Allschwil gibt doch keine Armutsstudie in Auftrag

Der Allschwiler Einwohnerrat sprach sich am Dienstagabend klar gegen eine Armutsstudie aus. Diese hätte die Ursachen steigender Sozialkosten analysieren sollen.

Caritas-Markt. Man sieht Gemüseharassen und zwei menschen, die Lebensmittel in kleine Säckchen packen. Die Gesichter der beiden sieht man nicht.

Bildlegende: Auch in Allschwil gibt es Menschen, die auf Billiglebensmittel des Hilfwerks Caritas angewiesen sind. Keystone

Die Sozialhilfekosten der Gemeinde Allschwil sind in den letzten Jahren stark angestiegen. Aus diesem Grund wollte Allschwil eine Armutsstudie erstellen lassen. Mit der Studie hätten die Ursachen steigender Sozialkosten analysiert werden sollen. Am Dienstagabend votierten die bürgerlichen Parteien zusammen mit der GLP/BDP-Fraktion aber geschlossen gegen einen solchen Bericht. Sie zweifeln daran, dass mit einer solchen Studie tatsächlich Geld eingespart werden könne.
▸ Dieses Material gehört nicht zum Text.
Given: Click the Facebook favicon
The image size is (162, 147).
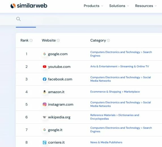Looking at the screenshot, I should tap(45, 79).
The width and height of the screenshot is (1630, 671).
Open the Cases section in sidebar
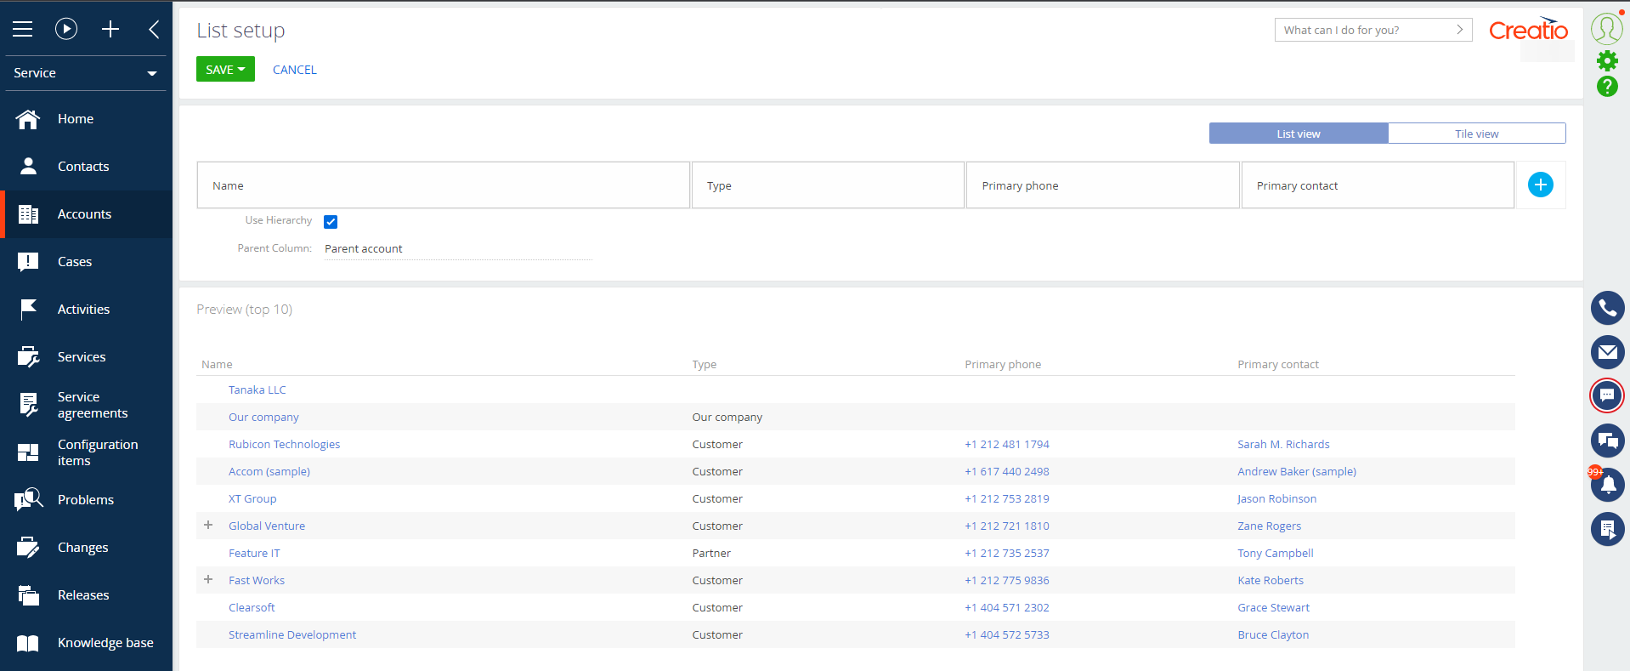point(75,262)
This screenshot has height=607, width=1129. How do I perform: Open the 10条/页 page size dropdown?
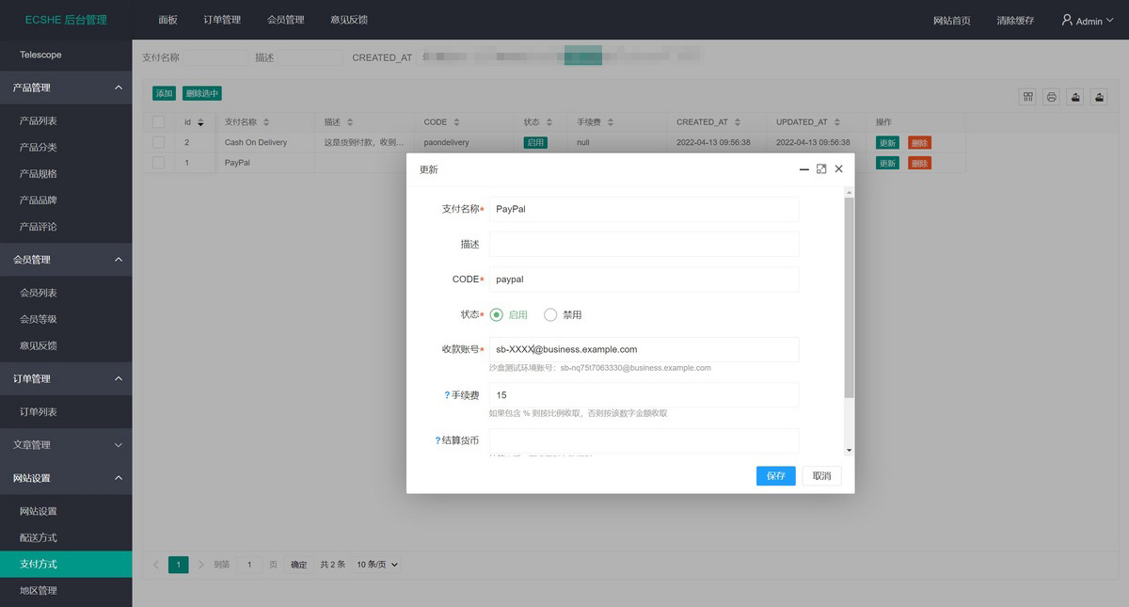coord(377,565)
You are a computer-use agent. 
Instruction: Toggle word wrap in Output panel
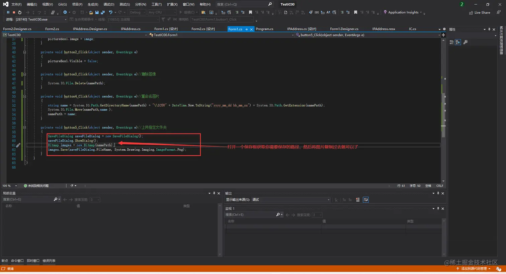(365, 200)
Die links-grünen Parteien halten diesen Entscheid für kurzsichtig. So meint Armin Bieri, SP-Fraktionspräsident im Allschwiler Einwohnerrat: «Wir geben 24 Prozent des Budgets für Sozialleistungen aus. Da ist es hirnrissig, ein Instrument aus der Hand zu geben, das man für Verbesserungen gebrauchen könnte.»

60'000 Franken für Bericht, anstatt für Arme

Die Armuts-Studie hätte der Basler Soziologieprofessor und Armutsexperte Ueli Mäder für rund 60'000 Franken ausarbeiten sollen. Dies schien Einwohnerrätinnen und Einwohnerräten vor allem aus dem bürgerlichen Lager aber zu viel, zumal die Gmeinde Allschwil derzeit sparen muss. CVP-Gemeinderat Arnold Julier sagte deshalb: «Es könnte stossend wirken, wenn man 60'000 Franken für einen Armutsbericht ausgibt und gleichzeitig bei denBedürftigen spart.»

Ob mit diesem Bericht tatsächlich Geld gespart werden könnte, wie zu Beginn geplant, war ebenfalls umstritten. Jetzt fürchten Einwohnerräte des links-grünen Lagers, dass die Sozialkosten weiter aus dem Ruder laufen. Armin Bieri: «Spätestens in einem Jahr, wenn die neuen Zahlen vorliegen, werden wir auf diesen Entscheid zurückkommen. Und diese Zahlen werden höchstwahrscheinlich weiter hinaufaufgehen.»